USAA — a policyholder-owned insurer that has historically focused on serving military veterans and their relatives — may be the big U.S. life insurer with the lowest policy lapse rate.

A team of researchers led by Ralph S.J. Koijen has presented data supporting that conclusion in a new analysis of how economic slumps affect which insureds drop their life insurance.

To conduct that analysis, the Koijen team crunched data from the public financial reports of the 30 biggest U.S. life insurer groups, for a period from 1996 through 2020.

USAA led in terms of life policyholder loyalty, with a lapse rate of just 2.57%.

Legal & General U.S., MassMutual, Northwestern Mutual and Principal Financial Group were other insurers with lapse rates under 5%.

Primerica, which tends to sell life insurance to relatively low-income consumers, ranked 30th on the list, with an underlying lapse rate of 9.97%.

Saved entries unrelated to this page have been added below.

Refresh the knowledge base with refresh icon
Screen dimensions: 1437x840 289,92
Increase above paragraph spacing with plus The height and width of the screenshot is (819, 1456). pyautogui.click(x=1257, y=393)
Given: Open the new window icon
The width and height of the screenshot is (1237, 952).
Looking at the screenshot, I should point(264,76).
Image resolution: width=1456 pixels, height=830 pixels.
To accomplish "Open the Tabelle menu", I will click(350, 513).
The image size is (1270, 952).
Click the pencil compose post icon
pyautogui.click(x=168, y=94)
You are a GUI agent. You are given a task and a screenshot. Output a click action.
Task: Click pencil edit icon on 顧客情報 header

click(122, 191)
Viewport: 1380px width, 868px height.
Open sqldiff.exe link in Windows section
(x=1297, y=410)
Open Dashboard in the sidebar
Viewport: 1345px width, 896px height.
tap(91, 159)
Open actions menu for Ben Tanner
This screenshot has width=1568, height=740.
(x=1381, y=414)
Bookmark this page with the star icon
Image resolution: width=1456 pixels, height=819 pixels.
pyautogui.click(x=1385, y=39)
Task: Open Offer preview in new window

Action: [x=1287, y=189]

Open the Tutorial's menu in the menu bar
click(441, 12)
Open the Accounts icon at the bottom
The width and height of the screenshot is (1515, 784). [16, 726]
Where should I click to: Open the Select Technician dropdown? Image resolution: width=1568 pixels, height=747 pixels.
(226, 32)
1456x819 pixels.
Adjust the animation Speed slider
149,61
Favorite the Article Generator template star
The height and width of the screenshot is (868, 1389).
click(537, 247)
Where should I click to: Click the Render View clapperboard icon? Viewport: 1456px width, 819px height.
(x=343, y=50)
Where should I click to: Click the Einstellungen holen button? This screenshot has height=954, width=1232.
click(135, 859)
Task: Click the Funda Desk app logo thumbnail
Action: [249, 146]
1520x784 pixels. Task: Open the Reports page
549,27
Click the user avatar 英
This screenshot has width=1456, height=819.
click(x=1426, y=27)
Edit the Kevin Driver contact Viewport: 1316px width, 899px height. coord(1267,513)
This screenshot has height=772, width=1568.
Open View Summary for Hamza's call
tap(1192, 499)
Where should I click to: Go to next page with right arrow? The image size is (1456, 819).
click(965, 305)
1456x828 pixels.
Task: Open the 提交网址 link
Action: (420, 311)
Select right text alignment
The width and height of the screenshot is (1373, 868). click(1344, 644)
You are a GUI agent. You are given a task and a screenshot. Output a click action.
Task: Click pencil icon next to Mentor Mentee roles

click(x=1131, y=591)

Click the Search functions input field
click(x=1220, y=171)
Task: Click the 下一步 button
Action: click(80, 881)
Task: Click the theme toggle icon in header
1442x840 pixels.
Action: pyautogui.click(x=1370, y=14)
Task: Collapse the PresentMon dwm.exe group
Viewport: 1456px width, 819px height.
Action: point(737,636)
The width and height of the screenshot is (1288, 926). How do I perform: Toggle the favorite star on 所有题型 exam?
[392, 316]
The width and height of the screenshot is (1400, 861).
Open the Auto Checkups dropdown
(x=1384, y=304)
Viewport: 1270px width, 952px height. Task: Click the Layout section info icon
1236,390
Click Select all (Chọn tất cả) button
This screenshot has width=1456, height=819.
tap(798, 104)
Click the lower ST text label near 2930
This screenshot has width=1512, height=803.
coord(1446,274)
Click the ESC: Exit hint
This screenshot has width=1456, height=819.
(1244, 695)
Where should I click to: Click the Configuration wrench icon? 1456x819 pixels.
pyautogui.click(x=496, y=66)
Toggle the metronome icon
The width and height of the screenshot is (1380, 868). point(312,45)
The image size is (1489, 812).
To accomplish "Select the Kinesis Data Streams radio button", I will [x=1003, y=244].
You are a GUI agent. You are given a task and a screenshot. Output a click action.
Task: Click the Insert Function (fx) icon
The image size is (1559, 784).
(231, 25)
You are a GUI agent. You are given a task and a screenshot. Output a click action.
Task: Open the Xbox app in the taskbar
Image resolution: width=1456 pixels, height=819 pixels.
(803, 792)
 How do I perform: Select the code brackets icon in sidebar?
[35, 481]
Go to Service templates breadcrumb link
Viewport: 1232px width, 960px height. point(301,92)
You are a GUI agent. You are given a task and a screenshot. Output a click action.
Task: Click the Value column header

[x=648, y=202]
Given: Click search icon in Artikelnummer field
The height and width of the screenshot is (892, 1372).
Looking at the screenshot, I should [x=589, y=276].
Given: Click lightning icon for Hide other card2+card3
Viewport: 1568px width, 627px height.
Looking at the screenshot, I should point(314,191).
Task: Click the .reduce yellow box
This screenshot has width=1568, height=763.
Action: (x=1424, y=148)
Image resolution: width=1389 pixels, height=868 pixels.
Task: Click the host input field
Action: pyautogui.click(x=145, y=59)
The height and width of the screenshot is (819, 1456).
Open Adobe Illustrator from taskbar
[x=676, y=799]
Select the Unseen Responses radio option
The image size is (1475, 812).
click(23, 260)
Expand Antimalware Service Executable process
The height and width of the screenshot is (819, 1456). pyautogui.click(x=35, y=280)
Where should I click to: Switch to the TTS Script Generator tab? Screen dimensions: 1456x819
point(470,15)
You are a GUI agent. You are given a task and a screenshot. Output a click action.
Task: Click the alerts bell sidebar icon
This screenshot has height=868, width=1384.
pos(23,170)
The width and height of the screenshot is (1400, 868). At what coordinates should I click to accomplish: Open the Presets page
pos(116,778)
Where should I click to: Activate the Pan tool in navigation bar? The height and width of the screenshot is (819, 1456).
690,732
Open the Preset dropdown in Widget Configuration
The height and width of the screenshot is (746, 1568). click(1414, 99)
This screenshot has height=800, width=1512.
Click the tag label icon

The researchers concluded, after analyzing more data, that consumers under age 35 were much more likely to drop coverage in response to an economic crisis than older insureds, and that consumers who smoked were much more likely to drop coverage than nonsmokers.

What It Means

The researchers contend that the lapse patterns suggest that life insurance pricing could sometimes be unfair to younger policyholders, because pricing may fail to take their higher lapse risk into account.

If the researchers are right, for advisors, the takeaway may be that helping younger clients keep coverage in place is important to helping them build the wealth needed to support retirement planning efforts and meet other planning goals.

The Team

Koijen is a finance professor at the University of Chicago business school.

He worked on the new paper with Hae Kang Lee of the University of South Carolina business school and Stijn Van Nieuwerburgh, a Columbia University graduate student.

The researchers have published their analysis as a working paper on the website of the National Bureau of Economic Research.

A working paper is a research paper that has not yet gone through a full peer review.

The Study

The researchers based their research mainly on background data from the S&P Global Market Intelligence insurance company financial filing database and on policy-level data from one large, unnamed life insurer.

Overall, a severe crisis, such as the 2007-2009 Great Recession, might increase a company’s life policy lapse rate by about 1 percentage point or more, after holding other factors considered equal, the researchers concluded.

The researchers found that, after holding factors such as risk class, smoking use and type of coverage equal, being under age 35 increased the risk of letting a life policy lapse by 46%, and being ages 25 through 34 during an economic slump increase lapse risk by an additional 15%.

Being a smoker added about 44% to lapse risk, according to the researchers’ analysis.